TO DO:
Can you pull out the lines from the one containing "This screenshot has width=1920, height=921." through the end of the listing, word for word, leaving out the pictures?

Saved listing

####################

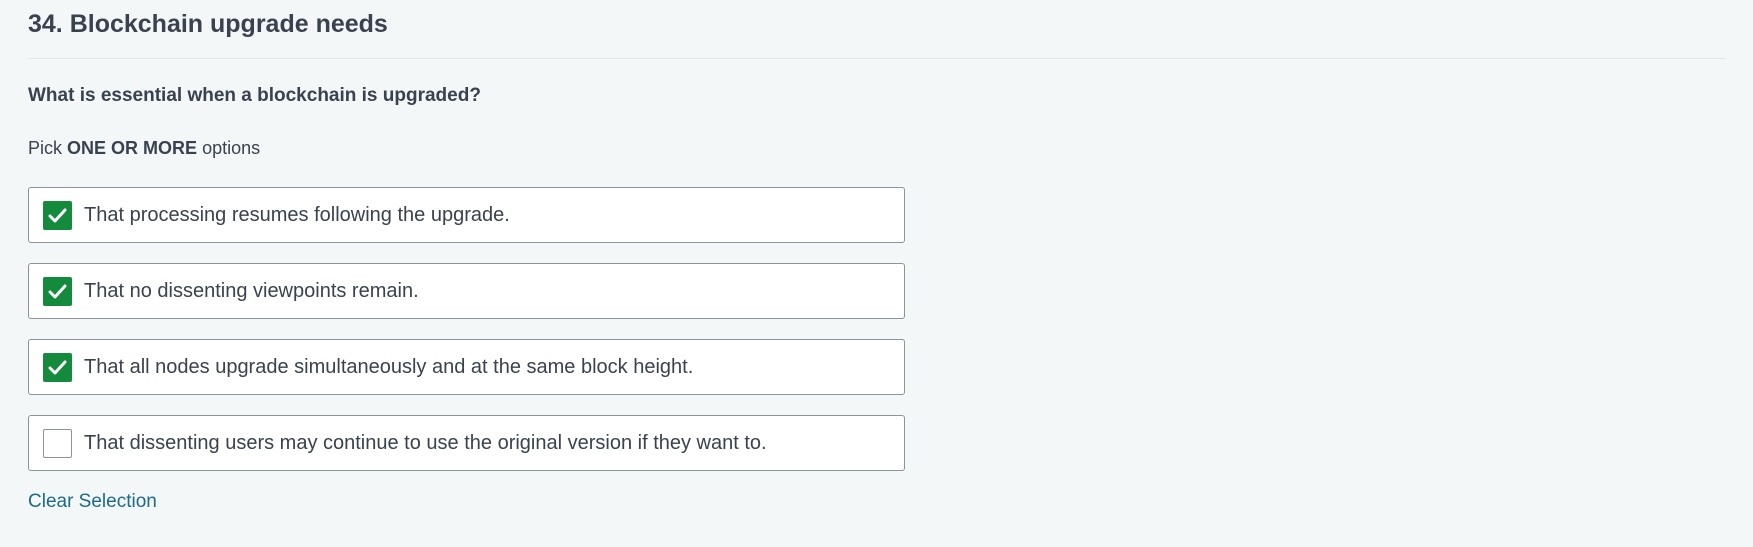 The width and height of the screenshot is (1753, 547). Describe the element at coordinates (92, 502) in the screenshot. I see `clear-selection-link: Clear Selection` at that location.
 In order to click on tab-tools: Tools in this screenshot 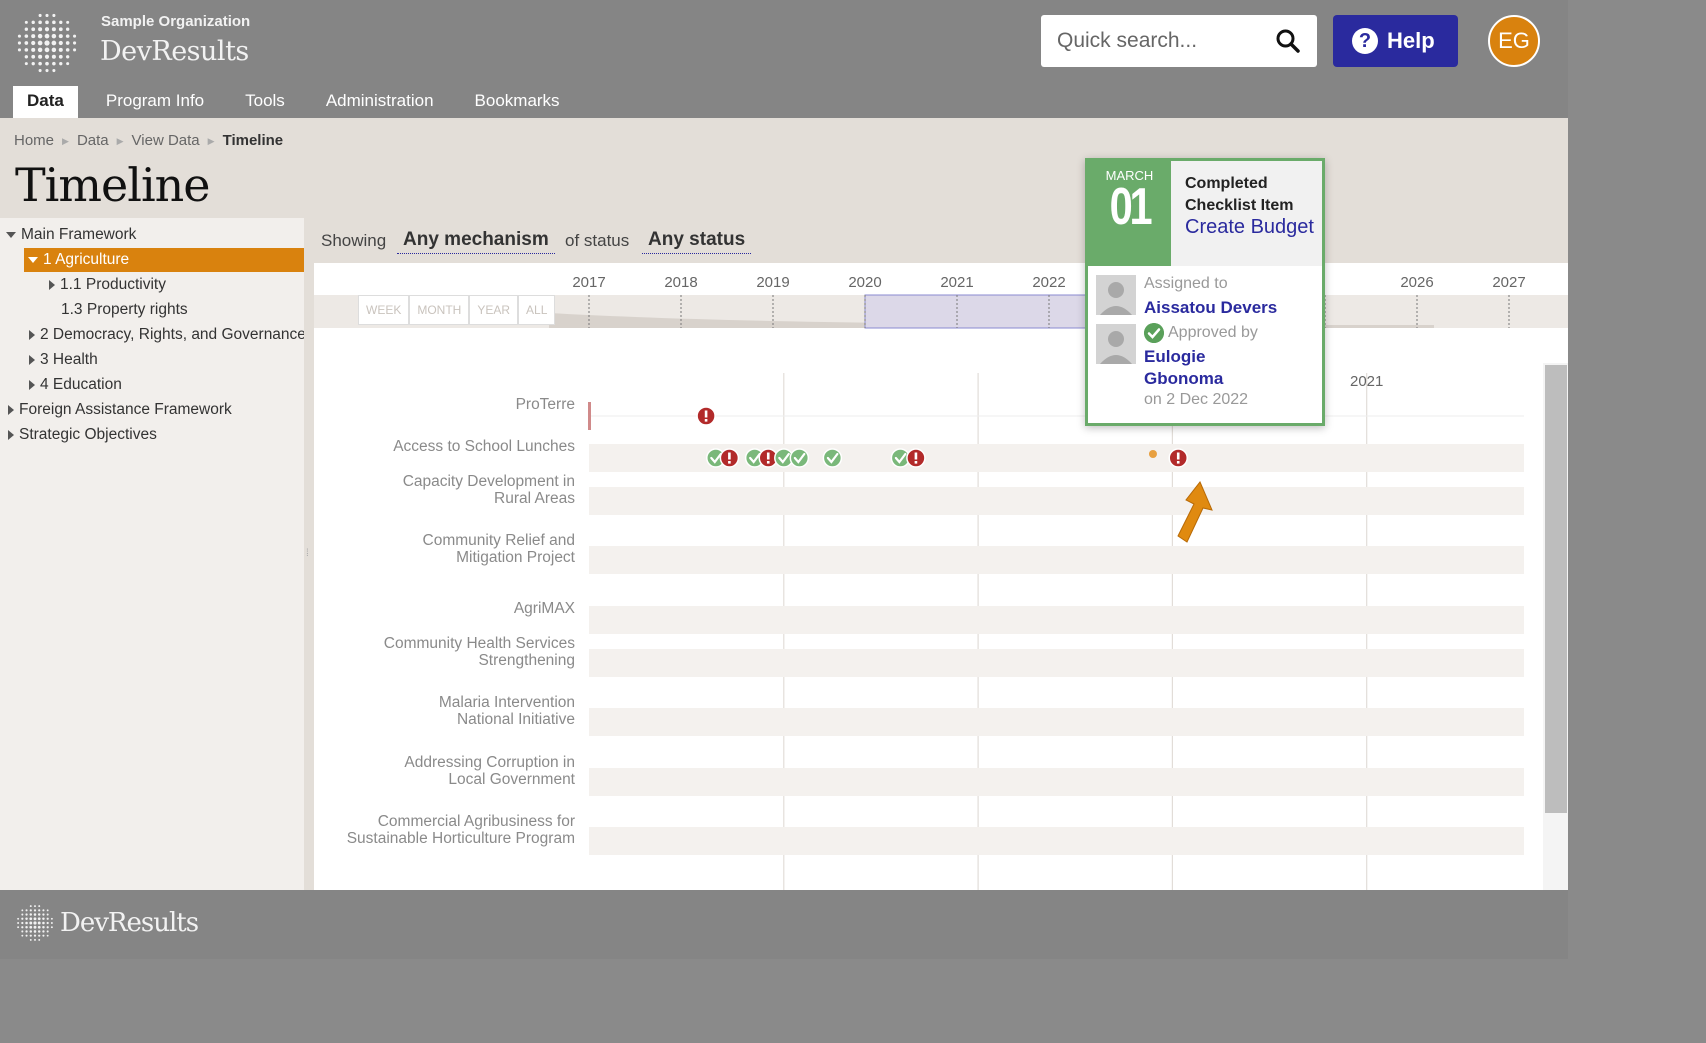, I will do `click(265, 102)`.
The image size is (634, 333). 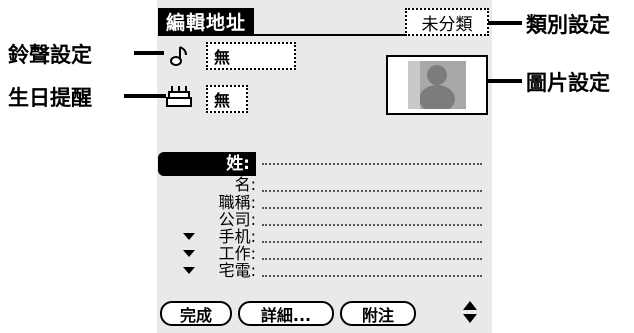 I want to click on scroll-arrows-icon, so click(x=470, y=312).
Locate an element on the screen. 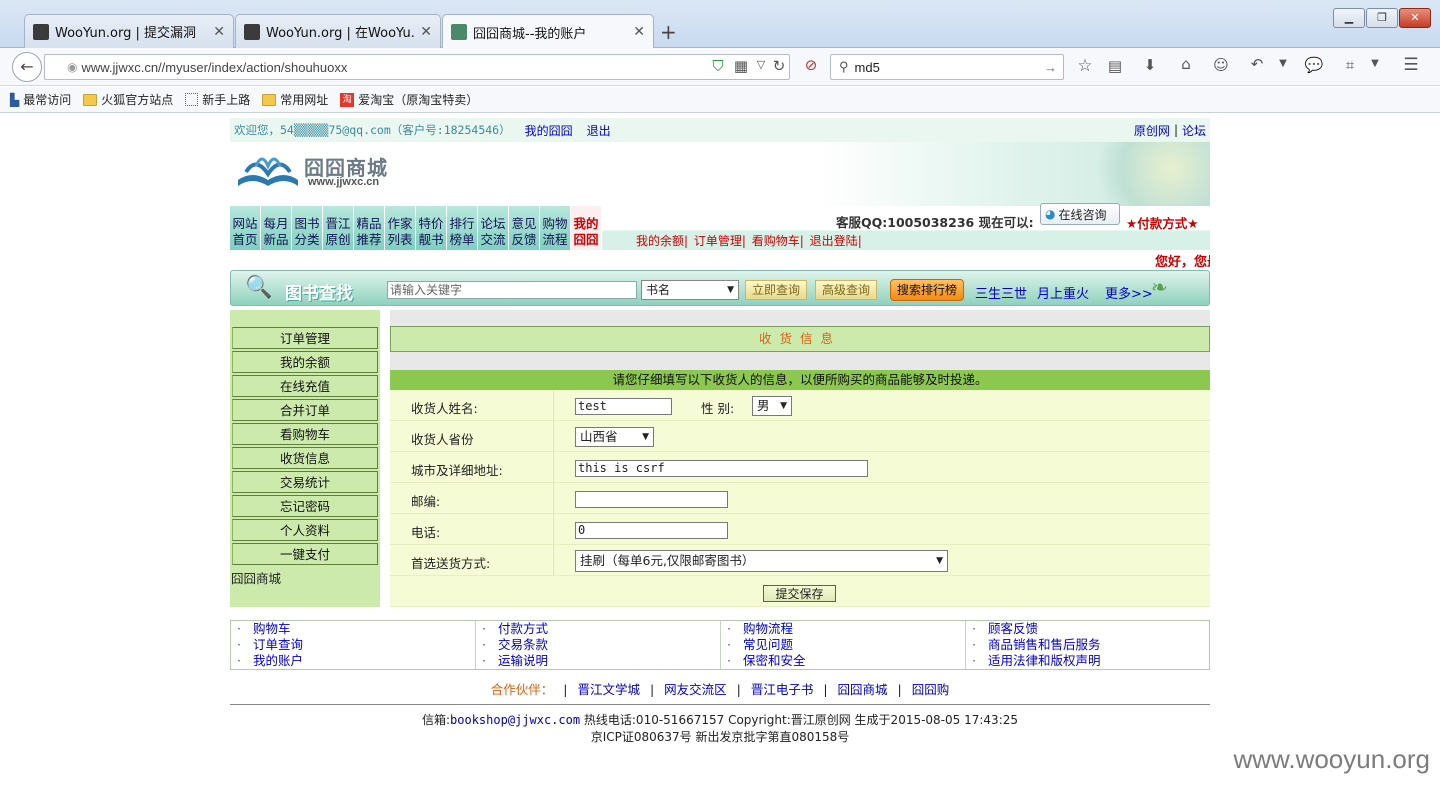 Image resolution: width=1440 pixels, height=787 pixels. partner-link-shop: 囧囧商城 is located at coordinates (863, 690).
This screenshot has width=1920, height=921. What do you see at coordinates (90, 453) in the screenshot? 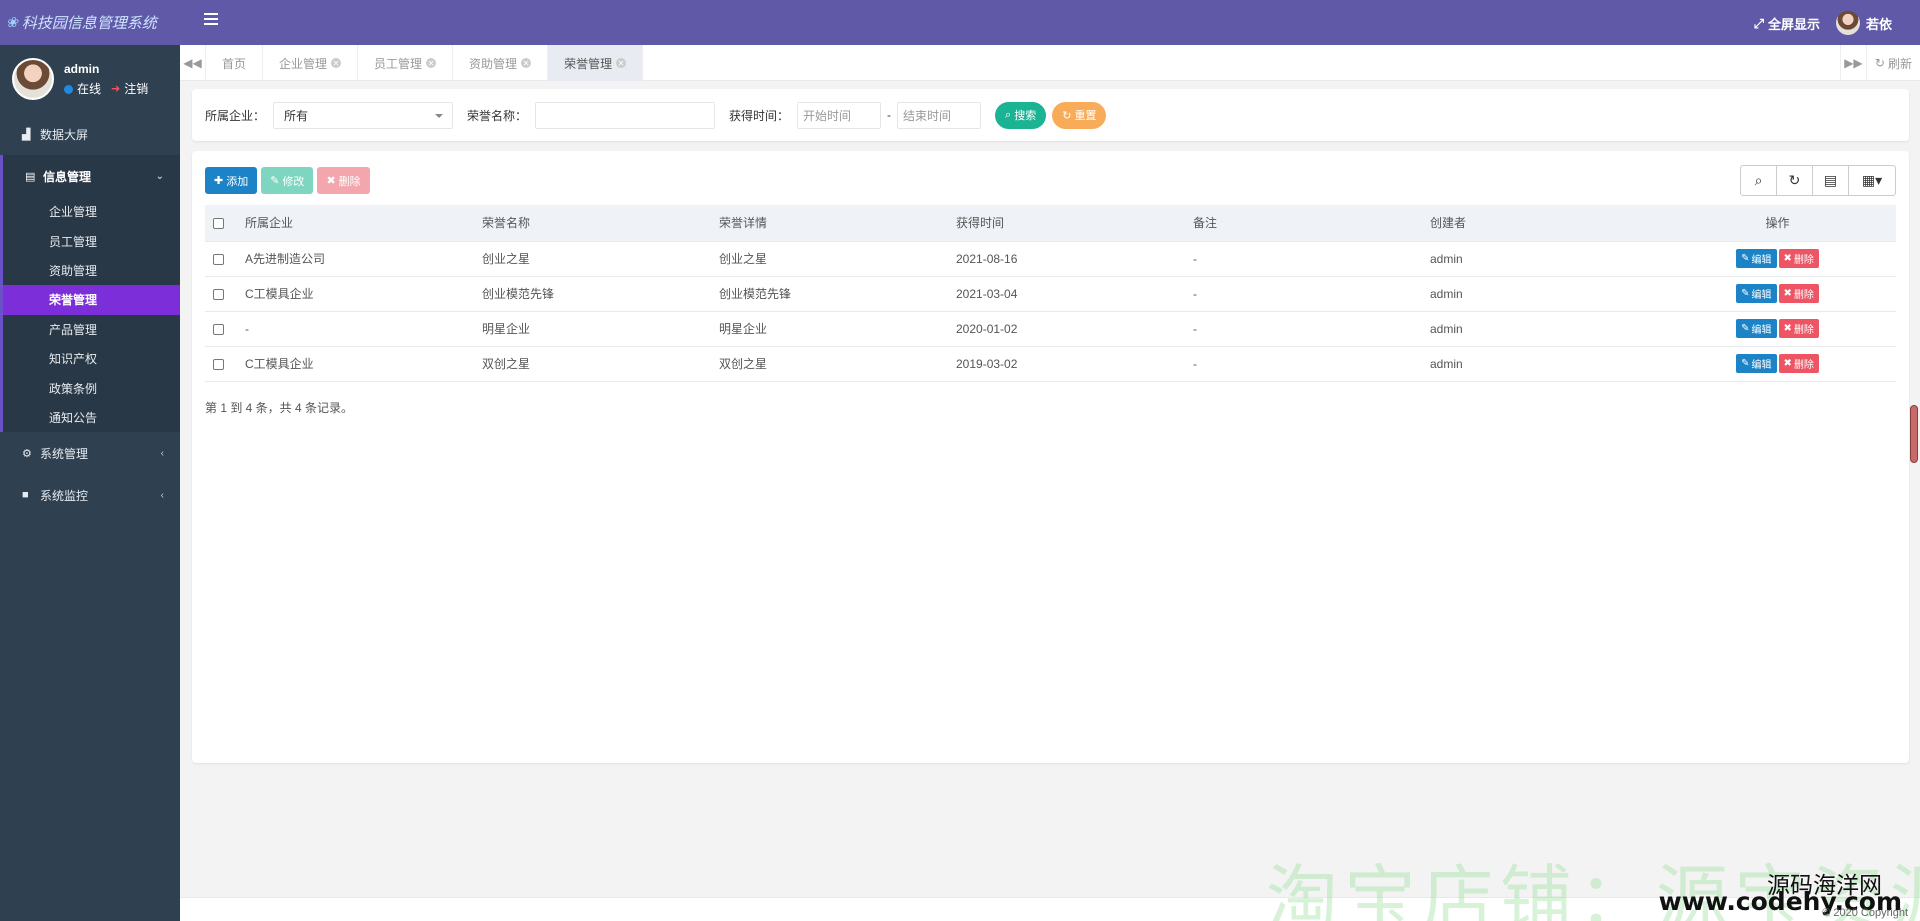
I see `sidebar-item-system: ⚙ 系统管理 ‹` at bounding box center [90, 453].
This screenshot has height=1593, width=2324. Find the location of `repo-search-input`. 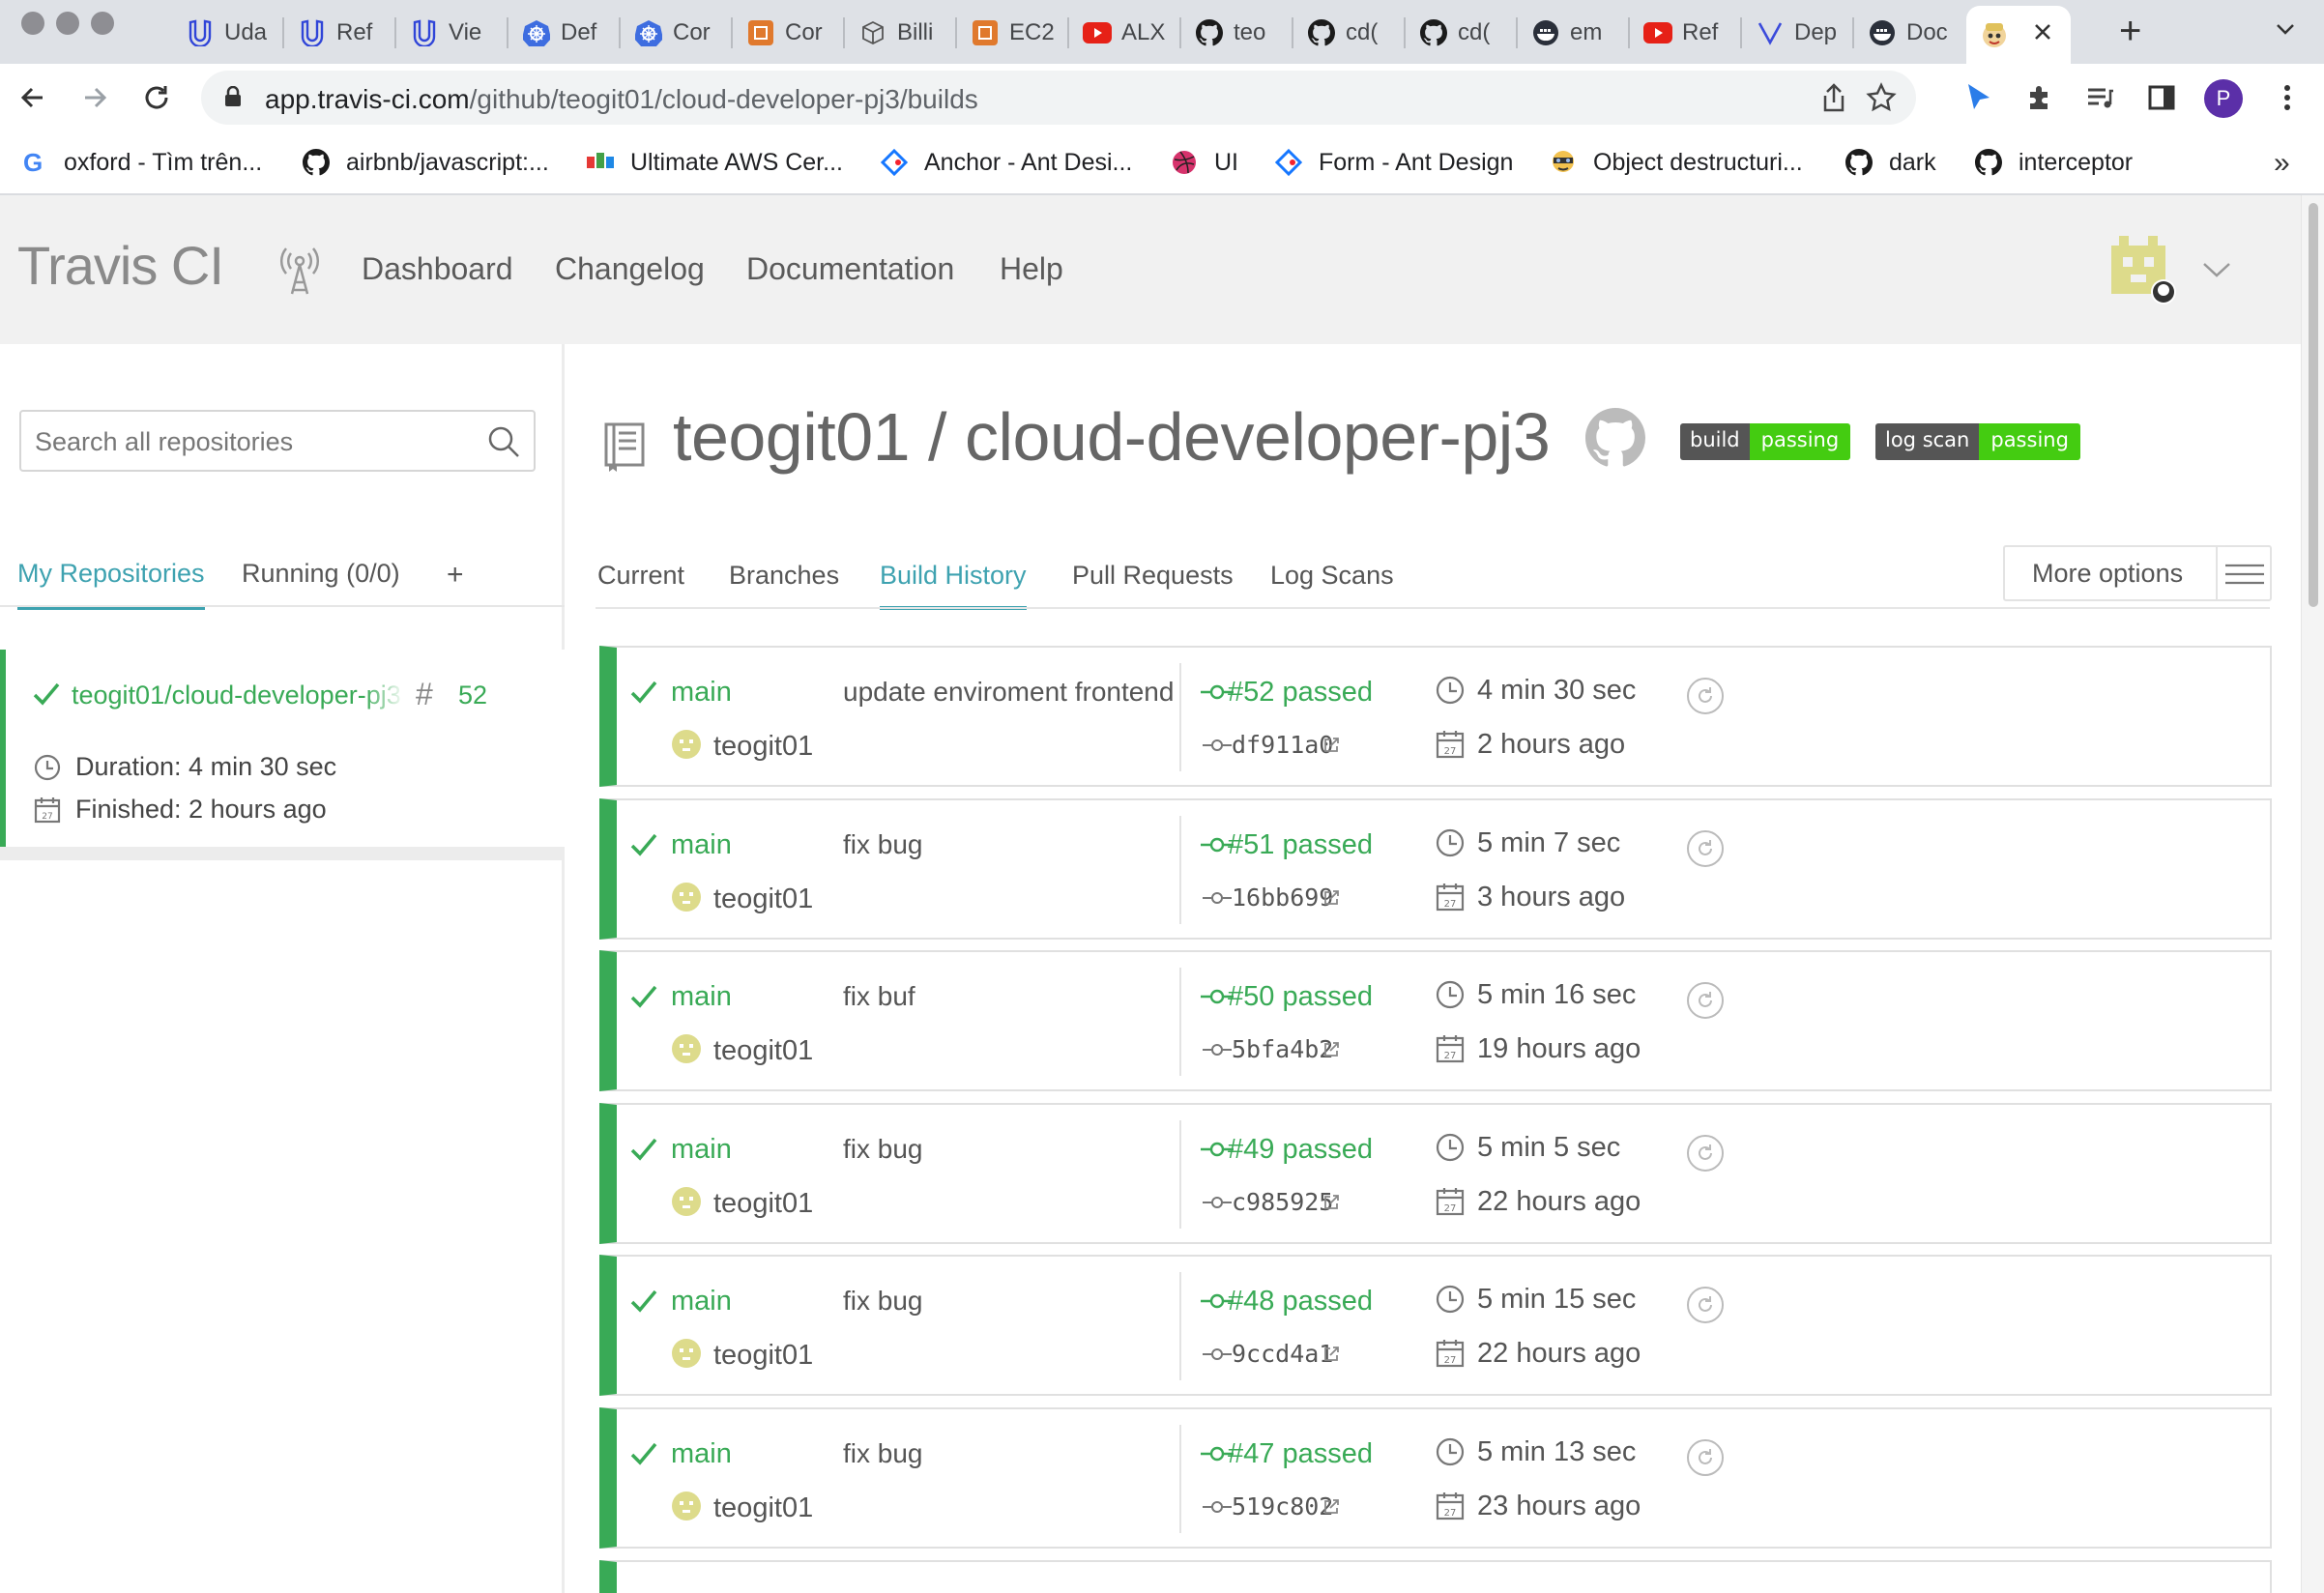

####################

SOLUTION FOR THIS EXERCISE:
This screenshot has width=1920, height=921. What do you see at coordinates (90, 453) in the screenshot? 
I see `sidebar-item-system: ⚙ 系统管理 ‹` at bounding box center [90, 453].
This screenshot has height=1593, width=2324. Find the location of `repo-search-input`. 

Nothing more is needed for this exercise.